In the Poženčan account, the meeting with the ox was mentioned without the involvement of a kresnik. Rather, he met the ox on kresni dan (Midsummer), on which oxen fought each other. Klepec complained about the troubles his friends were giving him, to which the ox replied, "Come with me, break off a one year old stick, and strike with it my adversary ‒ the ox that would come to fight me and who is stronger than me ‒ thereby you will help me win, and make yourself strong, so that none will overpower you."

In the Zima account, Klepec was given his power by a kresnik in the form of an ox. In other accounts from the same century, the power mediator is a vila, which lead Hirc to describe Klepec as a "second Prince Marko". (Note: "drugi Kraljević Marko") In still other versions, the mediator is variously God, Mary, or an angel.

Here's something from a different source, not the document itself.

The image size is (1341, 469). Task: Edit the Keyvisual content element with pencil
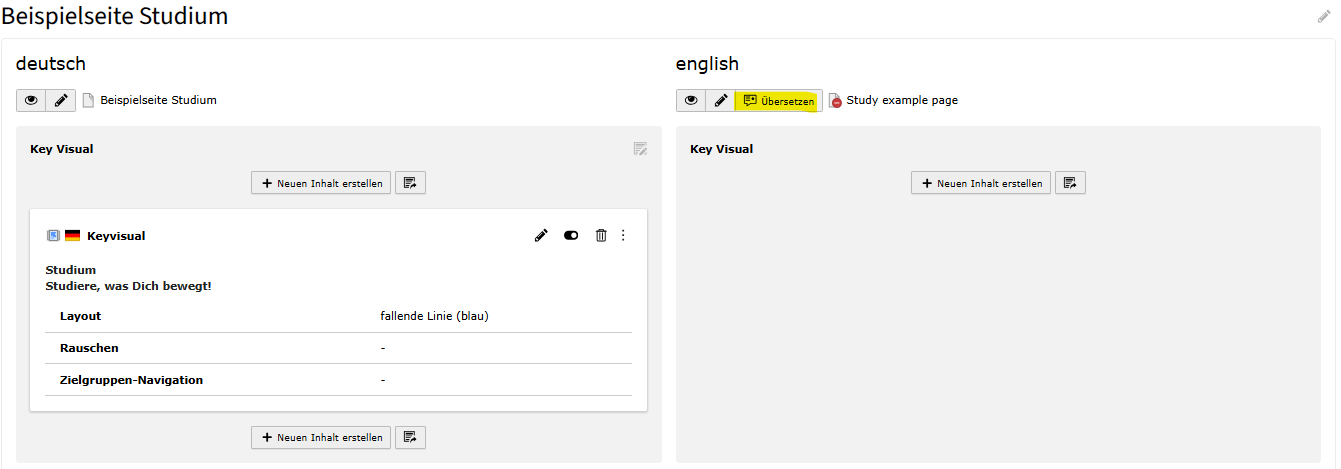point(541,236)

The first account related by Hirc in his 1898 book did not involve a vila granting power, but the Mother of God to whom he prayed while on Sveta Gora near Gerovo. After this, Peter possessed such power that he could touch someone and they would fall over, or pull a beech sapling out by its roots.

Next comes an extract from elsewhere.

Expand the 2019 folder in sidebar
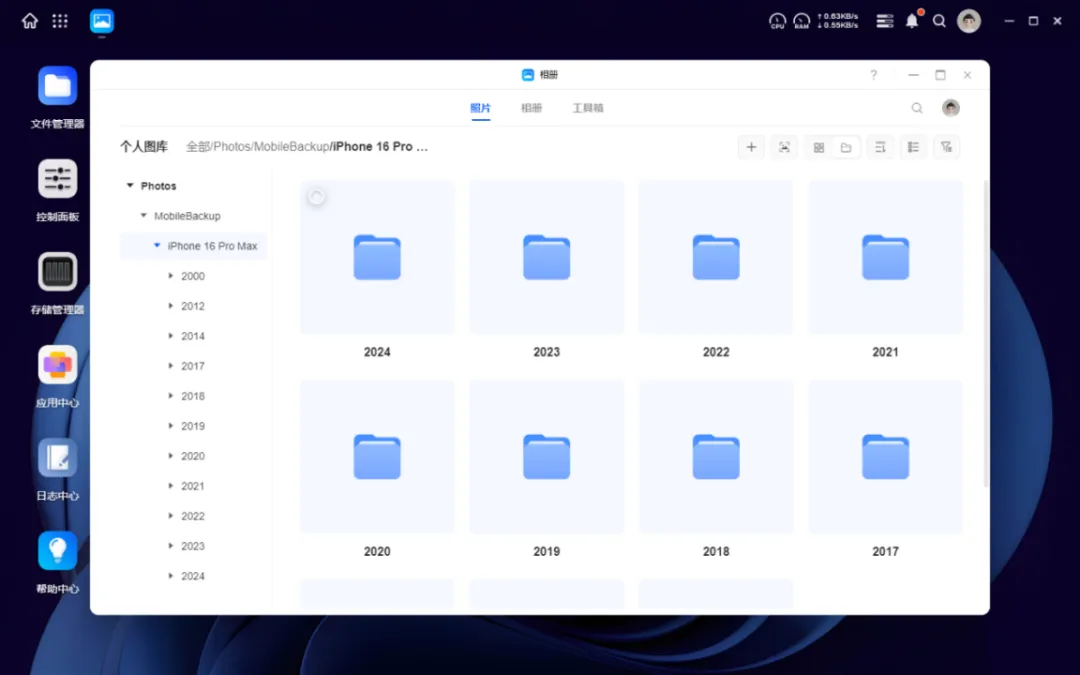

Hirc 1898 also provided an alternate account, likewise on Sveta Gora, where Klepec met two women lying down, for whom he made a shade to shield them from the sun. They asked him what he would like in return, and he replied, "strength". They told him to pluck a nearby bush up by the roots, but he excused himself, saying he was too weak. They urged him to try anyway, and he succeeded. Then he began plucking young trees, getting stronger all the while.

==Duels==

Poženčan related a task dictated by the emperor in Vienna to Klepec. A certain large Turk, weighting 90 cents, was challenging his subjects to a duel every day, in exchange for certain land. Such duels were not without historical precedent. (Note: A duel was almost held between ban Nikola Zrinski and beylerbey Mehmed Sokolović Pasha.) Klepec was to duel him. Accompanied by the Turkish sultan and the Austrian emperor, Klepec and the Turk met and ate. Klepec was smaller and ate half a loaf of bread and drank a cup of wine, while the Turk ate nine loaves of bread and drank twelve goblets of wine, staring menacingly at Klepec. After the meal, the wrestling match began, and when they crossed shoulders, Klepec shook his opponent so hard he threw up the wine he had drunk. Klepec won by choking his opponent against the wall.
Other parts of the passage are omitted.